6. The power of nature is profound
After a long absence from experiencing nature on a regular basis in my youth to now have it at my backdoor every day of the week, the past twenty months have revealed to me the power of Mother Nature. The sun in the morning as I walk the dogs, the engagement with snow after it refuses to stop. Regular time in nature reduces stress, puts our worries into perspective and offers time to let our minds wander, discovering creative ideas we may never have grasped.
7. Kindness married with courage to let go of the outcome = true contentment
Helping others prompted by the intuitive sense that they could use what we may be able to offer or enjoy what we may be able to give, the courage to speak up, reach out or make ourselves vulnerable and let go of how it will be received moves us across the line of “wanting happiness and contentment” to “attaining true contentment”.
8. Live with hope, let go of expectations
Letting go is the crucial piece to attaining happiness. In fact, economists Rakesh Sarin and Manel Baucells, revealed the equation to attaining happiness in their book Engineering Happiness. Happiness equals reality minus expectations. So often we have a vision of how it will all work out, and in doing so, the rigidity zaps other beautiful possibilities from maturing or even being considered.
All we have control over is ourselves and our own development to reach our fullest potential.

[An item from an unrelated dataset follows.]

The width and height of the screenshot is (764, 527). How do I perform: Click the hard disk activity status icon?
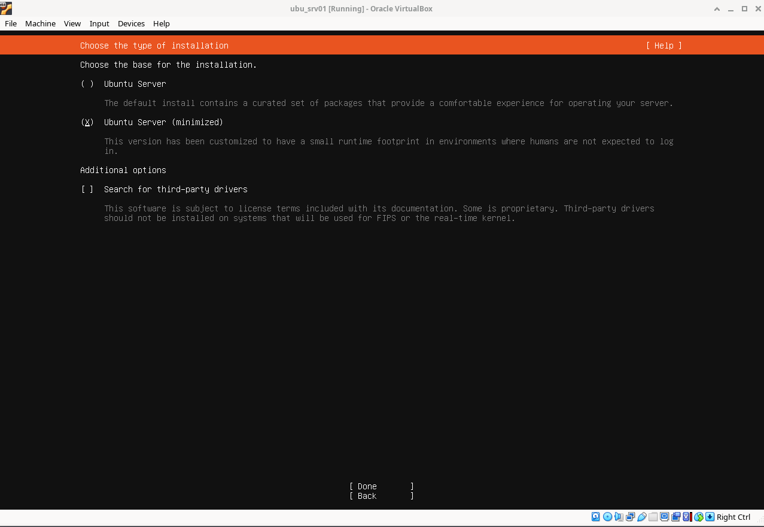[595, 517]

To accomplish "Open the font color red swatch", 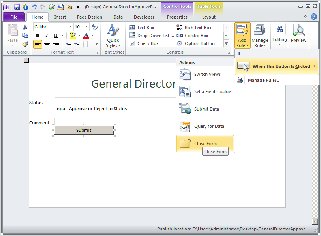I will [x=86, y=35].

We cannot know how people and the world at large will respond to what we put on display. But when we let go of the expectations, we enable an entire world of possibilities to unfold.
9. Remaining curious continually opens the doors to amazement
Curiosity is the vitamin for remaining youthful our entire lives. Curiosity is the key to journeying toward what we are meant to do in this world, who we are meant to meet and how the world will forever continue to excite and amaze us.
10. Writing thoughts, worries, wonders in a journal each day alleviates the angst
The easiest and cheapest counseling session you can give yourself is simply writing in your journal for 10-30 minutes each night. Often, even when thoughts and ideas are bouncing around in our heads, we can’t fully know what we are thinking, what we are fearful of and what we are hopeful for. But when we demand that the ideas, fears and wonders go onto a piece of paper, the truth spilleth out and often we calm down as we realize how blown-out of proportion the worry we had had become in our minds.
11. Taking risks opens the doors to the unexpected
Not all the risks you take will pan out the way you had hoped (but remember, no expectations). However, even from unfilled hopes we build courage, we build tenacity and we build ourselves into someone stronger, more confident and resilient with the lessons we acquire. Taking risks is a must if we are going to live a life that we enjoy living each day. We must figure out what we want, figure out what isn’t working and why and then have the courage to make a change.
Each of these eleven life truths were hard, at least for me, to accept as true until we experience them for ourselves. While there are many lessons we can learn through observation of others without even stepping foot into the arena, sometimes we just have to get our hands dirty and see what it feels like to, following #11’s advice, leap and trust that no matter what happens we will be just fine. Because after all, we have become more clear about what we want and have begun to build a life that we enjoy living each day.